Google Shopping is proving common practice too, helping 75% of retailers broaden their reach while removing another layer in search by providing retailers’ product images directly in its search results. It is particularly useful for department stores, as generic product search terms can return sponsored results at non-specialists, boosting exposure.
When done right, retargeting can reignite brand exposure too. When content is tailored towards customers’ interests, email retargeting helps refine the information they receive, and is useful when basket abandonment rates are high. Made.com recently partnered with Criteo to implement a personalised email retargeting programme, which boosted remarketing revenue by 36%.
The use of email retargeting is widespread, with 52% of retailers implementing it as part of their marketing mix, compared with 35% that use online retargeting.
CASE STUDY
Morrisons makes loyalty simple
In October 2015, just six months into his reign as Morrisons chief executive, David Potts axed the retailer’s complicated Match & More price matching scheme.
The loyalty programme broke new ground by pledging to match the prices of discount duo Aldi and Lidl, as well as those of its big four rivals. But the initiative rewarded shoppers through a complex points system, rather than tangible money-off coupons, leaving shoppers confused as to whether or not they were actually getting a good deal
By contrast, More Card, which it launched in June 2016, is a simpler scheme that offers customers a £5 voucher for every 5,000 points accumulated from their shopping. It has proven a hit over the past two years – and was central to Morrisons’ triumph in the marketing category of the Retail Week Indicator.
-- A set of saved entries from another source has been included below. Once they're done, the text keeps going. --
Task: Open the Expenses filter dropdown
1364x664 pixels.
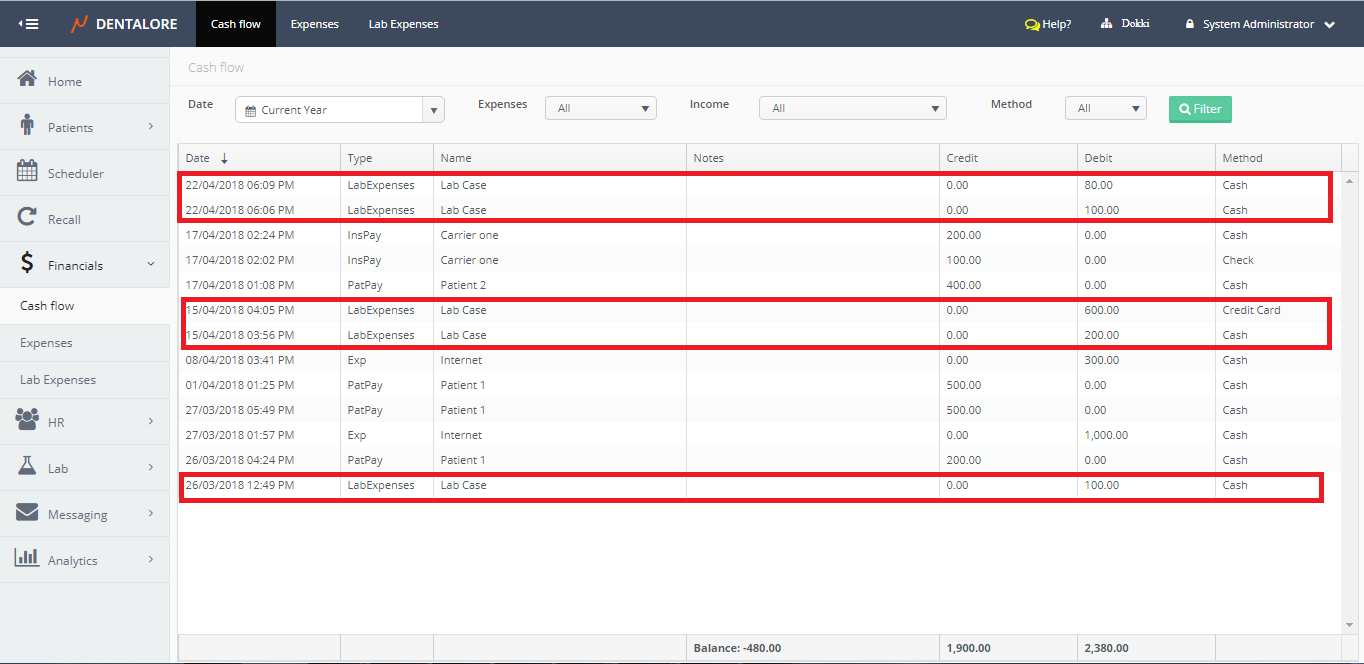Action: (x=600, y=108)
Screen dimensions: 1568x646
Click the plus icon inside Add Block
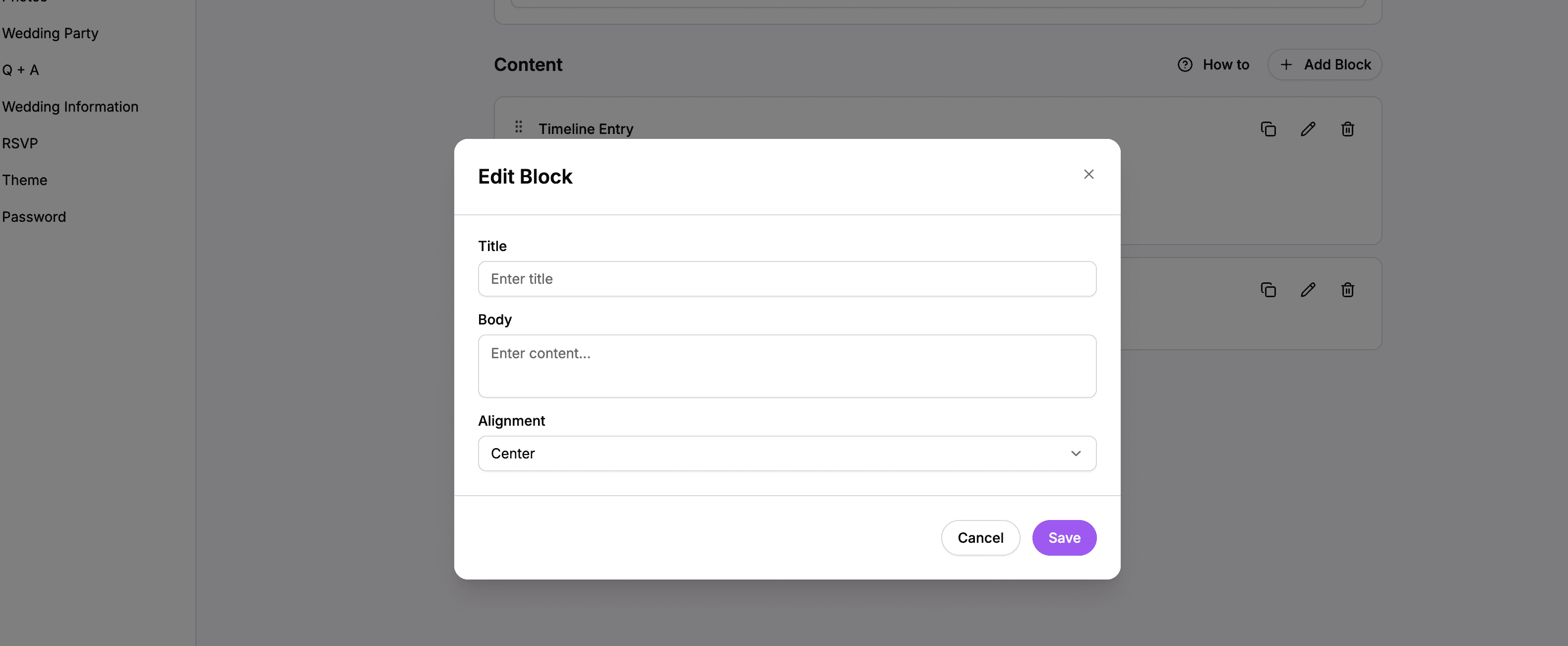point(1285,64)
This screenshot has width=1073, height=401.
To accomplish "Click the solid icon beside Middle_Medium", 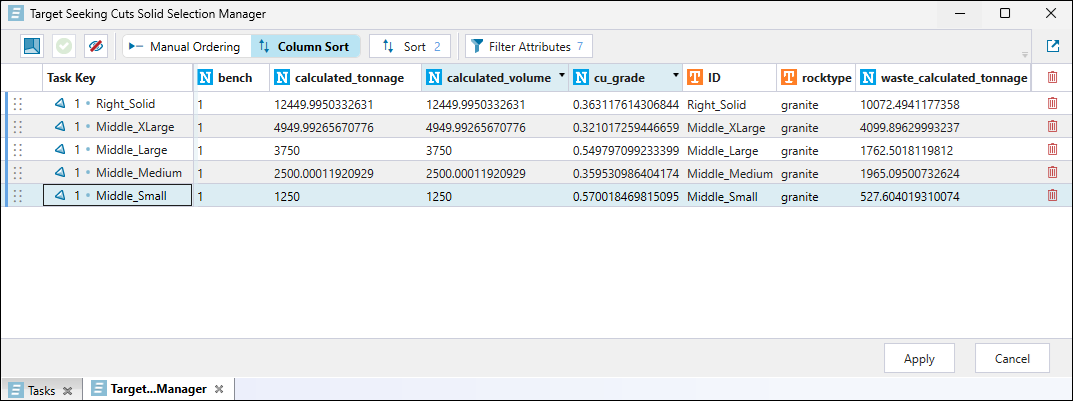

“The data from our More Card helps us understand how we can improve the shopping trip store by store,” Morrisons marketing director Mark Hoban says. “It’s a very important way to listen to our customers, allowing us to better tailor our offer to meet our customers’ needs.”
Off the back of the customer insight garnered through More, Morrisons has successfully developed a sharper pricing architecture, tweaked ranges in stores based on hyper-local demand and provided shoppers with personalised rewards – all of which have been key to its wider turnaround.
Central to this personalisation has been the More Card’s accompanying smartphone app, which allows users to add their local store and see offers only available at that shop.
Simple processes and compelling content
Beyond its loyalty scheme, Morrisons customers can also create an account online using their Facebook account, removing a layer of complexity involved in setting up new accounts and passwords.
The Bradford-based grocer is one of the only food retailers to include such functionality, but Hoban says: “We are following the customer as they change their behaviour, recognising that social media is an important tool in our customers’ lives. It makes it easier to shop with us.”
Morrisons also scored highly for leveraging the power of online editorial content, uploading a greater number of recipe ideas over the past year, alongside links that allow customers to instantly shop for related ingredients.
Hoban highlights the importance of such content to engage with shoppers and drive spending.
“It enables customers to search hundreds of inspirational products and recipes for the food we make and provide, and find out useful information about our stores and the products and services they offer,” he explains.
“It also gives us a vehicle to talk about subjects that customers tell us are important to them, such as reducing food waste, tackling plastic and our support for various charitable causes such as CLIC Sargent.”
As other retailers seek to streamline their marketing functions, Morrisons has leveraged its team to great effect.